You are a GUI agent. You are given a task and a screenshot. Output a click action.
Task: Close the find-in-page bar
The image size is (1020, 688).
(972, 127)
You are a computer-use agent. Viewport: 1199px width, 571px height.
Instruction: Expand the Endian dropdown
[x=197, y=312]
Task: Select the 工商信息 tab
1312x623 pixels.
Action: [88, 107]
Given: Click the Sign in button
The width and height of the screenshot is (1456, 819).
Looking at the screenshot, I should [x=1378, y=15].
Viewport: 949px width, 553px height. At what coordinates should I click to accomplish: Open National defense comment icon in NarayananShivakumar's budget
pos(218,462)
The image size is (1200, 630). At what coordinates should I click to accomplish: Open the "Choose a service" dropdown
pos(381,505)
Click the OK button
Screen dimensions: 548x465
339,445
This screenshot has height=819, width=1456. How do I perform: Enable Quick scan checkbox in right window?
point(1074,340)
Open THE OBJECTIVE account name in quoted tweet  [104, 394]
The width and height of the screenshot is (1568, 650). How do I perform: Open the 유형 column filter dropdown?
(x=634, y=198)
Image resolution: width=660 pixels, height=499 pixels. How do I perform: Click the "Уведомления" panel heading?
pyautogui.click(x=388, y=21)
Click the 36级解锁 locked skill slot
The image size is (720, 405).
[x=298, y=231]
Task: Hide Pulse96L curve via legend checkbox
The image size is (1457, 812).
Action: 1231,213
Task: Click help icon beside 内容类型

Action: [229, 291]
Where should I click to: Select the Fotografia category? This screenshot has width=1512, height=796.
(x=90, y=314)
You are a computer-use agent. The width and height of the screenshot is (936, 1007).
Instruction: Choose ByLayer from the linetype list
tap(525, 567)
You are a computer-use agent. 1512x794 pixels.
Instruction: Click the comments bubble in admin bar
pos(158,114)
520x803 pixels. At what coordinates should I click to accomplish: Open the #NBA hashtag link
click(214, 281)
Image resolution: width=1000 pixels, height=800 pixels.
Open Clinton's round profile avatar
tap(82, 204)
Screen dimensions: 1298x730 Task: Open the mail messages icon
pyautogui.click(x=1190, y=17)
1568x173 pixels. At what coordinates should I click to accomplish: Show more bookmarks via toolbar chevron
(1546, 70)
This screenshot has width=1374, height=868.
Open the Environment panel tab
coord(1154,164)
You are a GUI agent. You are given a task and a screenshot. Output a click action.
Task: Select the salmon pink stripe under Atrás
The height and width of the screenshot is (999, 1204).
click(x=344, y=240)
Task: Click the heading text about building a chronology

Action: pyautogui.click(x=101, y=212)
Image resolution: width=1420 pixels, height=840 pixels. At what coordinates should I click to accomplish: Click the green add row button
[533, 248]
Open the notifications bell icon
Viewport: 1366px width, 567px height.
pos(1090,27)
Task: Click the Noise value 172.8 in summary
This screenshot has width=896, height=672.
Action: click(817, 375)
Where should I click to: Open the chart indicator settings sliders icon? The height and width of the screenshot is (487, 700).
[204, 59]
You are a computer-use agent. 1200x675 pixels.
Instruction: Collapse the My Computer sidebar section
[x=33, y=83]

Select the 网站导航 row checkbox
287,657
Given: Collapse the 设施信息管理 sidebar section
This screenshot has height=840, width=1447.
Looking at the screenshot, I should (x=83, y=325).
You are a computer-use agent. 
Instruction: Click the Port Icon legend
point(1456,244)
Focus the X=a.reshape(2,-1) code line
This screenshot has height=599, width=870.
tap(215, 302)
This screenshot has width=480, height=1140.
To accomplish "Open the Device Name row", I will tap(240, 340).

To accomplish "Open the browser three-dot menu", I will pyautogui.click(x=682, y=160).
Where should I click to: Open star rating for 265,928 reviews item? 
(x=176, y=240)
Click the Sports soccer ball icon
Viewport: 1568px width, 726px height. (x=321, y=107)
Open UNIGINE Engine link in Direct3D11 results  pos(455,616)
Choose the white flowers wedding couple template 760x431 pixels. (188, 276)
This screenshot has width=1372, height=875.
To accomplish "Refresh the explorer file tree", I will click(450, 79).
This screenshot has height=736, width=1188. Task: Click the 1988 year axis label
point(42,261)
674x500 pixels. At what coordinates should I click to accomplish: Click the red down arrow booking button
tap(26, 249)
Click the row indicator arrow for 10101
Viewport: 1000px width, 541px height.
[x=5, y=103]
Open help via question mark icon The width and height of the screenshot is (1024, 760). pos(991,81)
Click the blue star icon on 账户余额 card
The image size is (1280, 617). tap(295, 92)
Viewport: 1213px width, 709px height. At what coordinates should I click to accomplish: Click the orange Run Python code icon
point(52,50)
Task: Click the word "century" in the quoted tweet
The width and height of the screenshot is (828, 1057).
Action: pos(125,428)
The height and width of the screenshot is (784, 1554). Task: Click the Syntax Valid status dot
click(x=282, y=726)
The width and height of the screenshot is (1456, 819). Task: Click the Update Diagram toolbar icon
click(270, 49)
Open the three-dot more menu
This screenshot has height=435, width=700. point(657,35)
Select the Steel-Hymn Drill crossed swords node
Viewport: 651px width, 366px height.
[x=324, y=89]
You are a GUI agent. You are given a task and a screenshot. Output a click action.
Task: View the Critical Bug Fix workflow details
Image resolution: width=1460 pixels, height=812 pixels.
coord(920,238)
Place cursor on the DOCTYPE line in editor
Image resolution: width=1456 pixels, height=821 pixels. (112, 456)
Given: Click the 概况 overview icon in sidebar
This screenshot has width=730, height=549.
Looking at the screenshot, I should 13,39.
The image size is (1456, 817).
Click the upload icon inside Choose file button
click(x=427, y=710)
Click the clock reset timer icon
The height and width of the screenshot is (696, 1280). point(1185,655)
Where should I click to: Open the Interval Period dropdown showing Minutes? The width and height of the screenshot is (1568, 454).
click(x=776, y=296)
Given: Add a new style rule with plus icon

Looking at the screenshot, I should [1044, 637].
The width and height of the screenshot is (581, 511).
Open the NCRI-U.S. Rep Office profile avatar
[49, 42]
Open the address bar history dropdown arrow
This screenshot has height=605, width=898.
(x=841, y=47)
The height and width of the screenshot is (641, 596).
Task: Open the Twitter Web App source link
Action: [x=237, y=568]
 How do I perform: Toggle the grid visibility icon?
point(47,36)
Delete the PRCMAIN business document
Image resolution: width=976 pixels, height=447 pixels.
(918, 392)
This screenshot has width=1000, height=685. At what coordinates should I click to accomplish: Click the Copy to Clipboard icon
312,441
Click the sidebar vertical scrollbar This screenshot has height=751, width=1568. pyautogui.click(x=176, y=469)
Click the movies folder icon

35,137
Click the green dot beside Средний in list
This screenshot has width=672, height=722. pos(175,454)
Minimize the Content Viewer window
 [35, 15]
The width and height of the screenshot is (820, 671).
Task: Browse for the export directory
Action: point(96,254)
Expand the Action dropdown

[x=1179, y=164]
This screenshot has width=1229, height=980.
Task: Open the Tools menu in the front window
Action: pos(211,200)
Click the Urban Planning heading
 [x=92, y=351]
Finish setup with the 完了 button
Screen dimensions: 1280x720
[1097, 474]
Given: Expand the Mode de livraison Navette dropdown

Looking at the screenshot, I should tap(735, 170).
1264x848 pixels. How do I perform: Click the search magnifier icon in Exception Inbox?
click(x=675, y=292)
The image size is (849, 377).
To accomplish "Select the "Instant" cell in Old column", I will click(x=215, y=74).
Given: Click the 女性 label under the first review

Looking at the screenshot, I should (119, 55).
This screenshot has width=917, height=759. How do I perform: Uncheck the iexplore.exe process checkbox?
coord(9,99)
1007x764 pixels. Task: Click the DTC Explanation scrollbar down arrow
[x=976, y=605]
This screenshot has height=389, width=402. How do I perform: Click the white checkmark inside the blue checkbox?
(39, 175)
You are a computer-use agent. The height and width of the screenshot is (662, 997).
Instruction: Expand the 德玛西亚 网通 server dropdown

__________________________________________________

Short problem:
Copy every row above verbatim, keeping each character and line break unchanged.

Full solution:
You are a GUI agent. You are given a task and a screenshot. Output a click action.
Task: Close the find-in-page bar
The image size is (1020, 688).
(972, 127)
You are a computer-use agent. Viewport: 1199px width, 571px height.
Instruction: Expand the Endian dropdown
[x=197, y=312]
Task: Select the 工商信息 tab
1312x623 pixels.
Action: [88, 107]
Given: Click the Sign in button
The width and height of the screenshot is (1456, 819).
Looking at the screenshot, I should [x=1378, y=15].
Viewport: 949px width, 553px height. At what coordinates should I click to accomplish: Open National defense comment icon in NarayananShivakumar's budget
pos(218,462)
The image size is (1200, 630). At what coordinates should I click to accomplish: Open the "Choose a service" dropdown
pos(381,505)
Click the OK button
Screen dimensions: 548x465
339,445
This screenshot has height=819, width=1456. How do I perform: Enable Quick scan checkbox in right window?
point(1074,340)
Open THE OBJECTIVE account name in quoted tweet  [104, 394]
The width and height of the screenshot is (1568, 650). How do I perform: Open the 유형 column filter dropdown?
(x=634, y=198)
Image resolution: width=660 pixels, height=499 pixels. How do I perform: Click the "Уведомления" panel heading?
pyautogui.click(x=388, y=21)
Click the 36级解锁 locked skill slot
The image size is (720, 405).
[x=298, y=231]
Task: Hide Pulse96L curve via legend checkbox
The image size is (1457, 812).
Action: 1231,213
Task: Click help icon beside 内容类型

Action: [229, 291]
Where should I click to: Select the Fotografia category? This screenshot has width=1512, height=796.
(x=90, y=314)
You are a computer-use agent. The width and height of the screenshot is (936, 1007).
Instruction: Choose ByLayer from the linetype list
tap(525, 567)
You are a computer-use agent. 1512x794 pixels.
Instruction: Click the comments bubble in admin bar
pos(158,114)
520x803 pixels. At what coordinates should I click to accomplish: Open the #NBA hashtag link
click(214, 281)
Image resolution: width=1000 pixels, height=800 pixels.
Open Clinton's round profile avatar
tap(82, 204)
Screen dimensions: 1298x730 Task: Open the mail messages icon
pyautogui.click(x=1190, y=17)
1568x173 pixels. At what coordinates should I click to accomplish: Show more bookmarks via toolbar chevron
(1546, 70)
This screenshot has width=1374, height=868.
Open the Environment panel tab
coord(1154,164)
You are a GUI agent. You are given a task and a screenshot. Output a click action.
Task: Select the salmon pink stripe under Atrás
The height and width of the screenshot is (999, 1204).
click(x=344, y=240)
Task: Click the heading text about building a chronology

Action: pyautogui.click(x=101, y=212)
Image resolution: width=1420 pixels, height=840 pixels. At what coordinates should I click to accomplish: Click the green add row button
[533, 248]
Open the notifications bell icon
Viewport: 1366px width, 567px height.
pos(1090,27)
Task: Click the Noise value 172.8 in summary
This screenshot has width=896, height=672.
Action: click(817, 375)
Where should I click to: Open the chart indicator settings sliders icon? The height and width of the screenshot is (487, 700).
[204, 59]
You are a computer-use agent. 1200x675 pixels.
Instruction: Collapse the My Computer sidebar section
[x=33, y=83]

Select the 网站导航 row checkbox
287,657
Given: Collapse the 设施信息管理 sidebar section
This screenshot has height=840, width=1447.
Looking at the screenshot, I should (x=83, y=325).
You are a computer-use agent. 
Instruction: Click the Port Icon legend
point(1456,244)
Focus the X=a.reshape(2,-1) code line
This screenshot has height=599, width=870.
tap(215, 302)
This screenshot has width=480, height=1140.
To accomplish "Open the Device Name row", I will tap(240, 340).

To accomplish "Open the browser three-dot menu", I will pyautogui.click(x=682, y=160).
Where should I click to: Open star rating for 265,928 reviews item? 
(x=176, y=240)
Click the Sports soccer ball icon
Viewport: 1568px width, 726px height. (x=321, y=107)
Open UNIGINE Engine link in Direct3D11 results  pos(455,616)
Choose the white flowers wedding couple template 760x431 pixels. (188, 276)
This screenshot has width=1372, height=875.
To accomplish "Refresh the explorer file tree", I will click(450, 79).
This screenshot has height=736, width=1188. Task: Click the 1988 year axis label
point(42,261)
674x500 pixels. At what coordinates should I click to accomplish: Click the red down arrow booking button
tap(26, 249)
Click the row indicator arrow for 10101
Viewport: 1000px width, 541px height.
[x=5, y=103]
Open help via question mark icon The width and height of the screenshot is (1024, 760). pos(991,81)
Click the blue star icon on 账户余额 card
The image size is (1280, 617). tap(295, 92)
Viewport: 1213px width, 709px height. At what coordinates should I click to accomplish: Click the orange Run Python code icon
point(52,50)
Task: Click the word "century" in the quoted tweet
The width and height of the screenshot is (828, 1057).
Action: pos(125,428)
The height and width of the screenshot is (784, 1554). Task: Click the Syntax Valid status dot
click(x=282, y=726)
The width and height of the screenshot is (1456, 819). Task: Click the Update Diagram toolbar icon
click(270, 49)
Open the three-dot more menu
This screenshot has height=435, width=700. point(657,35)
Select the Steel-Hymn Drill crossed swords node
Viewport: 651px width, 366px height.
[x=324, y=89]
You are a GUI agent. You are given a task and a screenshot. Output a click action.
Task: View the Critical Bug Fix workflow details
Image resolution: width=1460 pixels, height=812 pixels.
coord(920,238)
Place cursor on the DOCTYPE line in editor
Image resolution: width=1456 pixels, height=821 pixels. (112, 456)
Given: Click the 概况 overview icon in sidebar
This screenshot has width=730, height=549.
Looking at the screenshot, I should 13,39.
The image size is (1456, 817).
Click the upload icon inside Choose file button
click(x=427, y=710)
Click the clock reset timer icon
The height and width of the screenshot is (696, 1280). point(1185,655)
Where should I click to: Open the Interval Period dropdown showing Minutes? The width and height of the screenshot is (1568, 454).
click(x=776, y=296)
Given: Add a new style rule with plus icon

Looking at the screenshot, I should [1044, 637].
The width and height of the screenshot is (581, 511).
Open the NCRI-U.S. Rep Office profile avatar
[49, 42]
Open the address bar history dropdown arrow
This screenshot has height=605, width=898.
(x=841, y=47)
The height and width of the screenshot is (641, 596).
Task: Open the Twitter Web App source link
Action: [x=237, y=568]
 How do I perform: Toggle the grid visibility icon?
point(47,36)
Delete the PRCMAIN business document
Image resolution: width=976 pixels, height=447 pixels.
(918, 392)
This screenshot has width=1000, height=685. At what coordinates should I click to accomplish: Click the Copy to Clipboard icon
312,441
Click the sidebar vertical scrollbar This screenshot has height=751, width=1568. pyautogui.click(x=176, y=469)
Click the movies folder icon

35,137
Click the green dot beside Средний in list
This screenshot has width=672, height=722. pos(175,454)
Minimize the Content Viewer window
 [35, 15]
The width and height of the screenshot is (820, 671).
Task: Browse for the export directory
Action: point(96,254)
Expand the Action dropdown

[x=1179, y=164]
This screenshot has width=1229, height=980.
Task: Open the Tools menu in the front window
Action: pos(211,200)
Click the Urban Planning heading
 [x=92, y=351]
Finish setup with the 完了 button
Screen dimensions: 1280x720
[1097, 474]
Given: Expand the Mode de livraison Navette dropdown

Looking at the screenshot, I should tap(735, 170).
1264x848 pixels. How do I perform: Click the search magnifier icon in Exception Inbox?
click(x=675, y=292)
The image size is (849, 377).
To accomplish "Select the "Instant" cell in Old column", I will click(x=215, y=74).
Given: Click the 女性 label under the first review

Looking at the screenshot, I should (119, 55).
This screenshot has width=917, height=759. How do I perform: Uncheck the iexplore.exe process checkbox?
coord(9,99)
1007x764 pixels. Task: Click the DTC Explanation scrollbar down arrow
[x=976, y=605]
This screenshot has height=389, width=402. How do I perform: Click the white checkmark inside the blue checkbox?
(39, 175)
You are a computer-use agent. The height and width of the screenshot is (662, 997).
Instruction: Expand the 德玛西亚 网通 server dropdown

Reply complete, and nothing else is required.